START Supplied information

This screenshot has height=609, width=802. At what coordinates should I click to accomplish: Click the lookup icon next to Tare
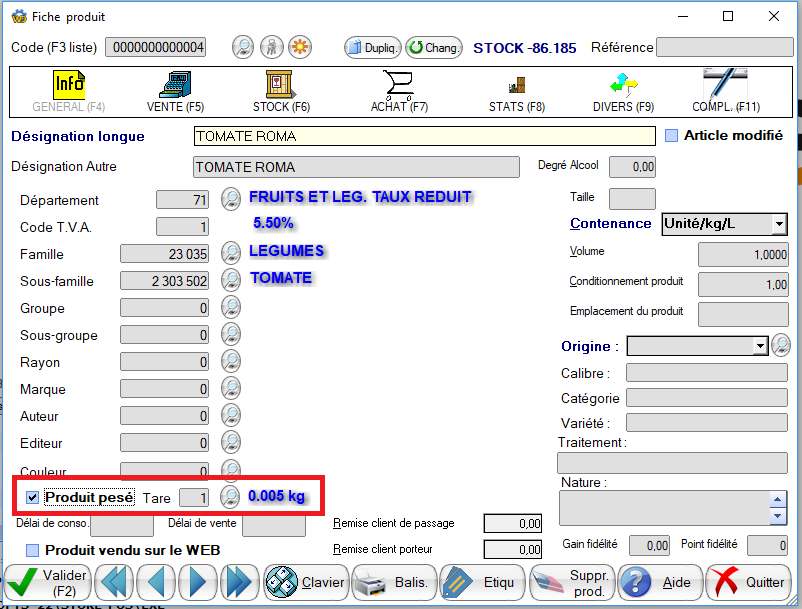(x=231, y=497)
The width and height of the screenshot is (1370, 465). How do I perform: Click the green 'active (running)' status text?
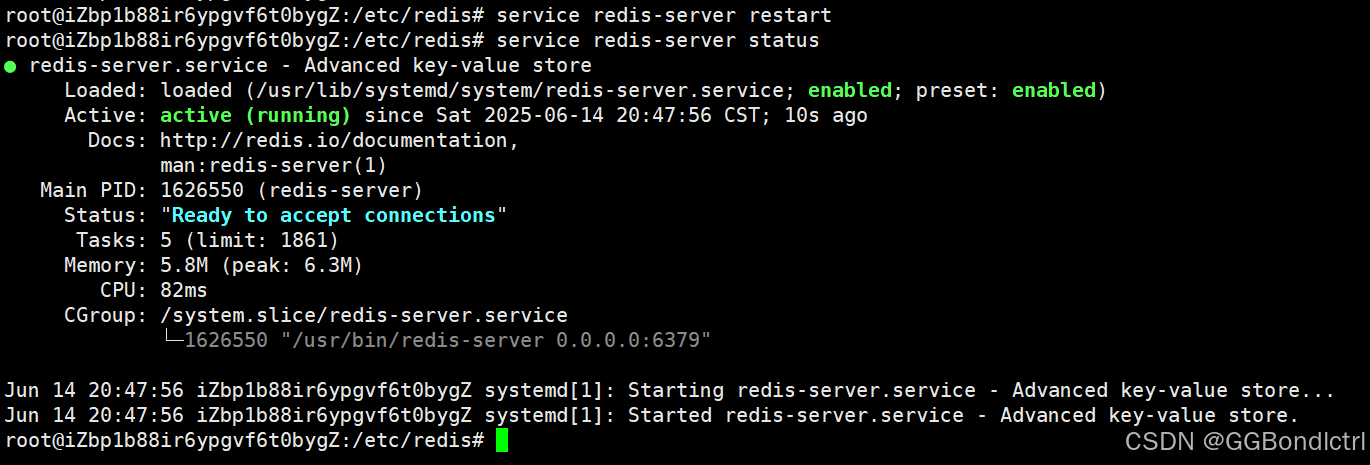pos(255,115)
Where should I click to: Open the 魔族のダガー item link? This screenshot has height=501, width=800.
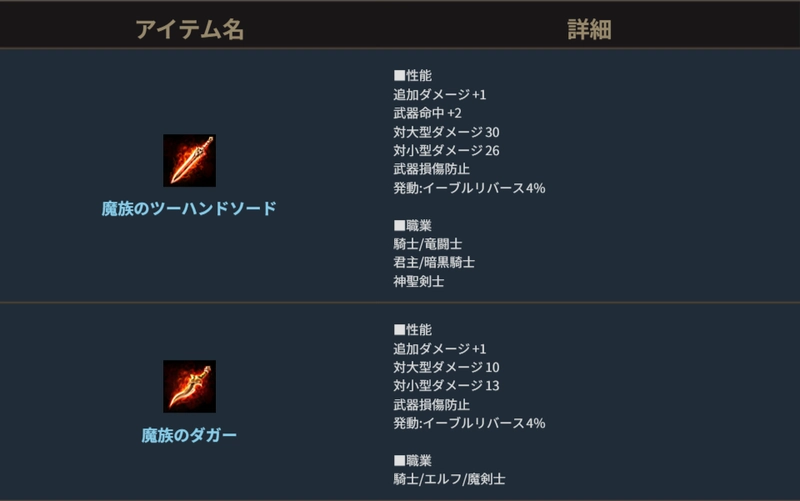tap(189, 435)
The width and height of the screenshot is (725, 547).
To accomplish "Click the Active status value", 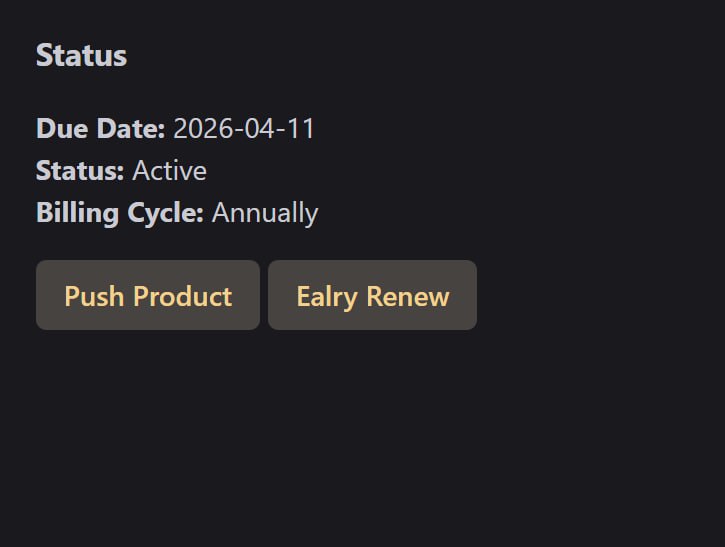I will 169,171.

END Supplied information

* Problem description
The data above holds the lines to copy: start at the one with "The width and height of the screenshot is (1370, 465).", stop at the one with "The width and height of the screenshot is (725, 547).", include both, copy them exactly without pictures, and copy nothing else.

* The completed task
The width and height of the screenshot is (1370, 465). How do I perform: Click the green 'active (running)' status text?
pos(255,115)
Where should I click to: Open the 魔族のダガー item link? This screenshot has height=501, width=800.
tap(189, 435)
The width and height of the screenshot is (725, 547).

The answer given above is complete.